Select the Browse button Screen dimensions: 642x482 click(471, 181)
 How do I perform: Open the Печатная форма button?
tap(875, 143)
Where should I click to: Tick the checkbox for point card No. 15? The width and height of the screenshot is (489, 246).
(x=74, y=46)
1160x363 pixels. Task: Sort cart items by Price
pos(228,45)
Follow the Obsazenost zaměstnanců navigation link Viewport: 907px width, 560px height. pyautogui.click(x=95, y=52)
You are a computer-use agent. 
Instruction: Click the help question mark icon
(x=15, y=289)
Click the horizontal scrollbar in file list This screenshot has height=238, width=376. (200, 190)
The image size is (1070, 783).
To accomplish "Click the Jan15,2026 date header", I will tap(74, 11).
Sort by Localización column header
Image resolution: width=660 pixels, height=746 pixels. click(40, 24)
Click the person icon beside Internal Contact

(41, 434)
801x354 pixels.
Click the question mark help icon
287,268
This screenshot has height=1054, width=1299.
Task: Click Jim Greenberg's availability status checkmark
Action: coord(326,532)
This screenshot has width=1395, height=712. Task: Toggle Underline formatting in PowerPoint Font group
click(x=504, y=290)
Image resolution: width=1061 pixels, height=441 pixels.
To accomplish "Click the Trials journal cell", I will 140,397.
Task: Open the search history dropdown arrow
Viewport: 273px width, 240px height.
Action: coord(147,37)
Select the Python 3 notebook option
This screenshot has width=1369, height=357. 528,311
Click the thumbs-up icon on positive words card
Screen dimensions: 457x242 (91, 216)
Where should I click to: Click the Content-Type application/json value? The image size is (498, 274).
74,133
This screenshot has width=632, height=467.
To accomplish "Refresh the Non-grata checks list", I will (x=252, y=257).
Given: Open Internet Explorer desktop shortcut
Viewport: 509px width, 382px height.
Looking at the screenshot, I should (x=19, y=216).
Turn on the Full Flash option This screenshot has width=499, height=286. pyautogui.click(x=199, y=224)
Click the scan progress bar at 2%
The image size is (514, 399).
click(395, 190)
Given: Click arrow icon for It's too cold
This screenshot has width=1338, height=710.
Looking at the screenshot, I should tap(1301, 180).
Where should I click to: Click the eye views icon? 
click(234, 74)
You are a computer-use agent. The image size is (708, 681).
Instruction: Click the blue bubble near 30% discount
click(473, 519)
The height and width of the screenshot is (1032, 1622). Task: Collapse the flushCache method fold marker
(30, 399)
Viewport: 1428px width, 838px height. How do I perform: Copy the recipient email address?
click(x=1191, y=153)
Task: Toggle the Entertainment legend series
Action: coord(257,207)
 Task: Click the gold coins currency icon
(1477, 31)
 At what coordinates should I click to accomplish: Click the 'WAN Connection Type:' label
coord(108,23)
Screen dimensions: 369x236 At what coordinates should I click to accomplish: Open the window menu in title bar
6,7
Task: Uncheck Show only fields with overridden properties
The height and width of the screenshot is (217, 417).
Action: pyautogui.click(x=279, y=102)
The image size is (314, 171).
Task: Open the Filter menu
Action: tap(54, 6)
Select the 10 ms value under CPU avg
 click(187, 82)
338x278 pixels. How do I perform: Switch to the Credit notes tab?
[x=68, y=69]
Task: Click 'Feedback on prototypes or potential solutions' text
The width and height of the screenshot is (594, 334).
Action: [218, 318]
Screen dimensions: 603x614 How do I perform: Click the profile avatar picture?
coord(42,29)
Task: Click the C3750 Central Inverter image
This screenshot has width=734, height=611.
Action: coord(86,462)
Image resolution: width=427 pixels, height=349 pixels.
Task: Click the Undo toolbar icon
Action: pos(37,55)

- **WORK REQUIRED**
Put the data above into a Markdown table with the columns Row and Line. Give each line its own row number, and leave out blank lines.

- **FINAL ANSWER**
| Row | Line |
|---|---|
| 1 | Select the Browse button Screen dimensions: 642x482 click(471, 181) |
| 2 |  How do I perform: Open the Печатная форма button? |
| 3 | tap(875, 143) |
| 4 | Where should I click to: Tick the checkbox for point card No. 15? The width and height of the screenshot is (489, 246). |
| 5 | (x=74, y=46) |
| 6 | 1160x363 pixels. Task: Sort cart items by Price |
| 7 | pos(228,45) |
| 8 | Follow the Obsazenost zaměstnanců navigation link Viewport: 907px width, 560px height. pyautogui.click(x=95, y=52) |
| 9 | You are a computer-use agent.  |
| 10 | Instruction: Click the help question mark icon |
| 11 | (x=15, y=289) |
| 12 | Click the horizontal scrollbar in file list This screenshot has height=238, width=376. (200, 190) |
| 13 | The image size is (1070, 783). |
| 14 | To accomplish "Click the Jan15,2026 date header", I will tap(74, 11). |
| 15 | Sort by Localización column header |
| 16 | Image resolution: width=660 pixels, height=746 pixels. click(40, 24) |
| 17 | Click the person icon beside Internal Contact |
| 18 | (41, 434) |
| 19 | 801x354 pixels. |
| 20 | Click the question mark help icon |
| 21 | 287,268 |
| 22 | This screenshot has height=1054, width=1299. |
| 23 | Task: Click Jim Greenberg's availability status checkmark |
| 24 | Action: coord(326,532) |
| 25 | This screenshot has width=1395, height=712. Task: Toggle Underline formatting in PowerPoint Font group |
| 26 | click(x=504, y=290) |
| 27 | Image resolution: width=1061 pixels, height=441 pixels. |
| 28 | To accomplish "Click the Trials journal cell", I will 140,397. |
| 29 | Task: Open the search history dropdown arrow |
| 30 | Viewport: 273px width, 240px height. |
| 31 | Action: coord(147,37) |
| 32 | Select the Python 3 notebook option |
| 33 | This screenshot has width=1369, height=357. 528,311 |
| 34 | Click the thumbs-up icon on positive words card |
| 35 | Screen dimensions: 457x242 (91, 216) |
| 36 | Where should I click to: Click the Content-Type application/json value? The image size is (498, 274). |
| 37 | 74,133 |
| 38 | This screenshot has width=632, height=467. |
| 39 | To accomplish "Refresh the Non-grata checks list", I will (x=252, y=257). |
| 40 | Given: Open Internet Explorer desktop shortcut |
| 41 | Viewport: 509px width, 382px height. |
| 42 | Looking at the screenshot, I should (x=19, y=216). |
| 43 | Turn on the Full Flash option This screenshot has width=499, height=286. pyautogui.click(x=199, y=224) |
| 44 | Click the scan progress bar at 2% |
| 45 | The image size is (514, 399). |
| 46 | click(395, 190) |
| 47 | Given: Click arrow icon for It's too cold |
| 48 | This screenshot has width=1338, height=710. |
| 49 | Looking at the screenshot, I should tap(1301, 180). |
| 50 | Where should I click to: Click the eye views icon?  |
| 51 | click(234, 74) |
| 52 | You are a computer-use agent. The image size is (708, 681). |
| 53 | Instruction: Click the blue bubble near 30% discount |
| 54 | click(473, 519) |
| 55 | The height and width of the screenshot is (1032, 1622). Task: Collapse the flushCache method fold marker |
| 56 | (30, 399) |
| 57 | Viewport: 1428px width, 838px height. How do I perform: Copy the recipient email address? |
| 58 | click(x=1191, y=153) |
| 59 | Task: Toggle the Entertainment legend series |
| 60 | Action: coord(257,207) |
| 61 |  Task: Click the gold coins currency icon |
| 62 | (1477, 31) |
| 63 |  At what coordinates should I click to accomplish: Click the 'WAN Connection Type:' label |
| 64 | coord(108,23) |
| 65 | Screen dimensions: 369x236 At what coordinates should I click to accomplish: Open the window menu in title bar |
| 66 | 6,7 |
| 67 | Task: Uncheck Show only fields with overridden properties |
| 68 | The height and width of the screenshot is (217, 417). |
| 69 | Action: pyautogui.click(x=279, y=102) |
| 70 | The image size is (314, 171). |
| 71 | Task: Open the Filter menu |
| 72 | Action: tap(54, 6) |
| 73 | Select the 10 ms value under CPU avg |
| 74 |  click(187, 82) |
| 75 | 338x278 pixels. How do I perform: Switch to the Credit notes tab? |
| 76 | [x=68, y=69] |
| 77 | Task: Click 'Feedback on prototypes or potential solutions' text |
| 78 | The width and height of the screenshot is (594, 334). |
| 79 | Action: [218, 318] |
| 80 | Screen dimensions: 603x614 How do I perform: Click the profile avatar picture? |
| 81 | coord(42,29) |
| 82 | Task: Click the C3750 Central Inverter image |
| 83 | This screenshot has width=734, height=611. |
| 84 | Action: coord(86,462) |
| 85 | Image resolution: width=427 pixels, height=349 pixels. |
| 86 | Task: Click the Undo toolbar icon |
| 87 | Action: pos(37,55) |